----- Records shown
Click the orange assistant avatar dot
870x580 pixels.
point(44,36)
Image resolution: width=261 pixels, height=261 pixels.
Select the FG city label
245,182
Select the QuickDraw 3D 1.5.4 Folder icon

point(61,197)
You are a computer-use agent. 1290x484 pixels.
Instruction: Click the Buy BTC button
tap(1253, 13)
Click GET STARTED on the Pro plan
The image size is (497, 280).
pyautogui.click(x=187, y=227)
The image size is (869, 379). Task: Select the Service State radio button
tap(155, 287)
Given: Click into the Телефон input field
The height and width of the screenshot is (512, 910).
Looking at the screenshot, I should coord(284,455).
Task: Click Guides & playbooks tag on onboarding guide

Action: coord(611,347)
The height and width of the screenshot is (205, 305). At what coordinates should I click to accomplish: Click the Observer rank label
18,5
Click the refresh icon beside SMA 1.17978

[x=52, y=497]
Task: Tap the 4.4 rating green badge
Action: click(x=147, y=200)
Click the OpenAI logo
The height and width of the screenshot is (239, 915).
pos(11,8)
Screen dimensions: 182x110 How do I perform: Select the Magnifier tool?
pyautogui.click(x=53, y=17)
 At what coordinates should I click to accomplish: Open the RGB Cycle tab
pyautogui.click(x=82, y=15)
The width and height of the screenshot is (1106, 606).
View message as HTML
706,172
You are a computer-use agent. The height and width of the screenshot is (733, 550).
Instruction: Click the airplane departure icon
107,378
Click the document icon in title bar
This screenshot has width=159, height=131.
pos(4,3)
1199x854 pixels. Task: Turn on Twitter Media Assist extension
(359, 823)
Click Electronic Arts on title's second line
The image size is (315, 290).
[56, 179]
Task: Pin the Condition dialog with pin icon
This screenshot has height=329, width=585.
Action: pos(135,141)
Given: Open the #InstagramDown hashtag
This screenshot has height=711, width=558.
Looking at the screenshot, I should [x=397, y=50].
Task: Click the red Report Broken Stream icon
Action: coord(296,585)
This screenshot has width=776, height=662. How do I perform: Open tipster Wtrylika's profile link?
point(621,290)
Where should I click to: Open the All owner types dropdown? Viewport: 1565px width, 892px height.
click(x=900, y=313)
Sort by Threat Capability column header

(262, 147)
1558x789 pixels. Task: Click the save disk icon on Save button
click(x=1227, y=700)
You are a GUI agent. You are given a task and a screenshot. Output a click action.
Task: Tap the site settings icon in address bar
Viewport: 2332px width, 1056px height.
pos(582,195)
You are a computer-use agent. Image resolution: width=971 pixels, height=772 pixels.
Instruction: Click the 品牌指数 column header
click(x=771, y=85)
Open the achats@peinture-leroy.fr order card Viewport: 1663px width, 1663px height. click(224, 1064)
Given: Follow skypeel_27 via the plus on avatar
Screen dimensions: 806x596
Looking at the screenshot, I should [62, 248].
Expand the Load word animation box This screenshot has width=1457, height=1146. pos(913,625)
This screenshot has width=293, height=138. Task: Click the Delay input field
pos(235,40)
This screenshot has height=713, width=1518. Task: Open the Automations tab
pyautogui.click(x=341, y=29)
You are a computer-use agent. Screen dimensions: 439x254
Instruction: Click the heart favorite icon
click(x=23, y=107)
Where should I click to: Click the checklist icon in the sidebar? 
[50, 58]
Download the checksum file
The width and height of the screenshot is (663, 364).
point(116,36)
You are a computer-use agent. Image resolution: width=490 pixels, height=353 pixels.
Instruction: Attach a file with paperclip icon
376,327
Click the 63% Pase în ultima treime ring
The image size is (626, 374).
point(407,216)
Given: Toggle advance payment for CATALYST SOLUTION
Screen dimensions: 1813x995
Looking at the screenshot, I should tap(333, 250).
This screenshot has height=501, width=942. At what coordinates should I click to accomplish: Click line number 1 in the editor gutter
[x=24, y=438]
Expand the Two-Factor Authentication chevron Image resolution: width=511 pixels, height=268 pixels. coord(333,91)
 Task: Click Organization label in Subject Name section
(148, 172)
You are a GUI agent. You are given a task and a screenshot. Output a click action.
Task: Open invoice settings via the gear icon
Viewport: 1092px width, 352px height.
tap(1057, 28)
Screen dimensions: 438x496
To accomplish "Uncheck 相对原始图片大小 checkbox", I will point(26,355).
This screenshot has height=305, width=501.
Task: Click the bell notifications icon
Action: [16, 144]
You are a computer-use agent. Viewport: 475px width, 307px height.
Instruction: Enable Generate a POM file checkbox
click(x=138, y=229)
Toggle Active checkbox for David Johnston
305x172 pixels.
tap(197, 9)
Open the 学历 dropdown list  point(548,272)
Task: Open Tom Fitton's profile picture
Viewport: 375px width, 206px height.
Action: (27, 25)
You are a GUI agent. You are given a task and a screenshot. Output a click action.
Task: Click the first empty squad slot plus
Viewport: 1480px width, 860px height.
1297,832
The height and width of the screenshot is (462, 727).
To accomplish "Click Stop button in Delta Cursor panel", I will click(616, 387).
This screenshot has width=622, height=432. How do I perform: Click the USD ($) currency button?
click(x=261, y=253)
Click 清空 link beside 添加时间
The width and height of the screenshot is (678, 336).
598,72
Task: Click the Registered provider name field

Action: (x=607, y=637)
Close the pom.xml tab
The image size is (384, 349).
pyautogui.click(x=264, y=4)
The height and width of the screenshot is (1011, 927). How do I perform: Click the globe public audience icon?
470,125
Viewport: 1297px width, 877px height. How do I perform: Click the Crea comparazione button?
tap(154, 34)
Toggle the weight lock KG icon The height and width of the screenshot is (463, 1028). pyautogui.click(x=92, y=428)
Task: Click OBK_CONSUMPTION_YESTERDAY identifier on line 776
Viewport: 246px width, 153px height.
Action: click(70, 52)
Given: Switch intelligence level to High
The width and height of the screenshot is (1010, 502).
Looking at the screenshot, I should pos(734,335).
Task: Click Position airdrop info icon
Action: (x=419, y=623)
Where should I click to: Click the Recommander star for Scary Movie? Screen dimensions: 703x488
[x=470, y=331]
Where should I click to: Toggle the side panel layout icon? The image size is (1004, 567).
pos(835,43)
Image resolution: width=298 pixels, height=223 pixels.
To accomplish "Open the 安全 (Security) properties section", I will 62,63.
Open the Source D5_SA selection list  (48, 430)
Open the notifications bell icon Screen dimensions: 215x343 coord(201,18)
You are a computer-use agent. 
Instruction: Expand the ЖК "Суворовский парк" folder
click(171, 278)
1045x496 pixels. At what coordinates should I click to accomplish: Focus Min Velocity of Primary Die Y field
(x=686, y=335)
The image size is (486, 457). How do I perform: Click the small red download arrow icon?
----------
Aim of the exercise: Determine how many lines above hold the word "plus", then give only that number.

Task result: 2